Companies are finally taking cybersecurity seriously thanks to the headline-making theft of digital data, vulnerabilities in the Internet of Things, and increasingly cunning methods of social engineering that are being used to infiltrate private networks.
As a result, cybersecurity jobs surged three times faster than other IT jobs in the past few years, according to Burning Glass — 91 percent from 2010 to 2014.
According to the Bureau of Labor Statistics Occupational Outlook, cybersecurity jobs are also predicted to grow more than five times the national average through 2022.
Despite all the demand, cybersecurity pros still have trouble finding the geographical areas where their skills are in high demand. To help, CompTIA and Burning Glass created CyberSeek, using a grant from the National Institute of Standards and Technology in the U.S. Department of Commerce, through the National Initiative for Cybersecurity Education (NICE).
“We built a tool to better understand the dynamic between people looking for jobs with people who need qualified cybersecurity experts,” said Tim Herbert, CompTIA’s vice president of research. “CyberSeek is for anyone directly or indirectly affected by the unprecedented growth of IT and especially cybersecurity jobs across the country.”

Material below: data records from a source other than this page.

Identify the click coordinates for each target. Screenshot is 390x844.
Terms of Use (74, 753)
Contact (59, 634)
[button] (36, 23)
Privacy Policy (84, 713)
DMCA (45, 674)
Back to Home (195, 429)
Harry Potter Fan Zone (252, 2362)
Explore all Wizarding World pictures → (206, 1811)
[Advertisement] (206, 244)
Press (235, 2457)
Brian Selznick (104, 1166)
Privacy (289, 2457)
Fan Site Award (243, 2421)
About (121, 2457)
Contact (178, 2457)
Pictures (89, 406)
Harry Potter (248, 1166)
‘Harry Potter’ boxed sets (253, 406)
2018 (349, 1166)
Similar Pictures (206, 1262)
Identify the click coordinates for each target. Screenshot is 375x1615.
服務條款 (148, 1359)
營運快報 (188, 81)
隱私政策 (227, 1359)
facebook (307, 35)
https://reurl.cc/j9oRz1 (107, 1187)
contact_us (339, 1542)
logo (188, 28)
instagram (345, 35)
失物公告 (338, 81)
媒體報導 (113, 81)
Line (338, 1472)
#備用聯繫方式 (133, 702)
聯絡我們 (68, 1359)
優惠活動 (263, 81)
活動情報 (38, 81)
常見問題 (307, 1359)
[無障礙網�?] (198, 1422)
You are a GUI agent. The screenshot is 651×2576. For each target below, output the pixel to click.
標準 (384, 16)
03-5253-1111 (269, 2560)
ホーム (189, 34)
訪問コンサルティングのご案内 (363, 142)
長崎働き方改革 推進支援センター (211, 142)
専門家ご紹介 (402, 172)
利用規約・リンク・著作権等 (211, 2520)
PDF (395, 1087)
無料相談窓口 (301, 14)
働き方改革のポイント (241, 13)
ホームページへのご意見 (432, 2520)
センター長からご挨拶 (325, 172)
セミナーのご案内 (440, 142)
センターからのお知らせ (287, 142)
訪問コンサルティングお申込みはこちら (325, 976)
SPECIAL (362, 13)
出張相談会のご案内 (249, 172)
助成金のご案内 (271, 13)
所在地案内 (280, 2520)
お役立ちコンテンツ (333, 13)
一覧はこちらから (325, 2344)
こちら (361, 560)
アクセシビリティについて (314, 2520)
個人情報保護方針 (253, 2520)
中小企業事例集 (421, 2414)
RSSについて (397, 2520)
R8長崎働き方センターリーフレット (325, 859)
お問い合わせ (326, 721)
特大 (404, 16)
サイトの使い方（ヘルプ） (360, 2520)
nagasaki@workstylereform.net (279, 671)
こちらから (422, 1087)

Cybersecurity Supply and Demand at a Glance
CyberSeek includes a comprehensive heat map. Zoom in on a city or state for more detailed picture of cybersecurity job openings, the number of people employed in cybersecurity and the supply of available workers in the area. Zoom out and compare demand for cybersecurity jobs across the country, spot job clusters and track the demand in a specific location relative to the national average. Incisive, data-driven maps and graphics break down career paths, salaries and trends in job openings.
Drill down with CyberSeek filters to find job-related data unique to your needs. Think Chicago’s got opportunities but feels too congested? Filter the metro area down by population and find clusters of cybersecurity jobs in Atlanta and St. Louis. Need to go smaller? Fargo, North Dakota, lists about a hundred open cybersecurity positions while nearby Rapid City, South Dakota, promises nine times as many.
“There are cybersecurity jobs where you wouldn’t expect them to be,” Herbert said.
Map Your Career Path
Once you’ve exhausted the tools on the job seeking side, click over to Career Pathways to find detailed job description, jaw-dropping salary averages and a clear flowchart that walks you from entry and mid-level to advanced career roles.
Helpfully, the site details different ways the same type of work can be labeled. “Information Security Specialist, IT Forensics,” for example, can include jobs like IT Forensic Investigator, Computer Forensics Analyst, Cyber Forensics Specialist and Cyber Incident Respondent. Job titles can make a big difference, too. Cybersecurity Analysts in this field make about $70,647 on average, while Cybersecurity Architects make twice as much, about $117,403.
Use the site to research the education and skill level expected in each roll, including job-related certifications. Knowing that will help you understand if adding malware analysis experience or a Security+ certification will boost your resume.
CyberSeek dedicates the lower half of the page to on-the-job competencies required for different jobs, and shows how many people in the area hold cybersecurity-related certifications.
Explosion In Cybersecurity Demand
The site’s data comes from various certifying bodies, including CompTIA, ISACA, ISC2 and IAPP as well as Burning Glass, which uses technology deliver insight on workforce and economic development, career exploration and counseling, and match people with jobs. Over the next year, the plan is to include data from other certifying bodies as well.
“The pool of skilled workers can’t keep up with the demand, so if you’re in this field and certified by one of the major certifying bodies, CyberSeek is layered with data on a hundred different opportunities,” said Herbert.
Michelle Lange is a freelance writer and designer living in Chicago.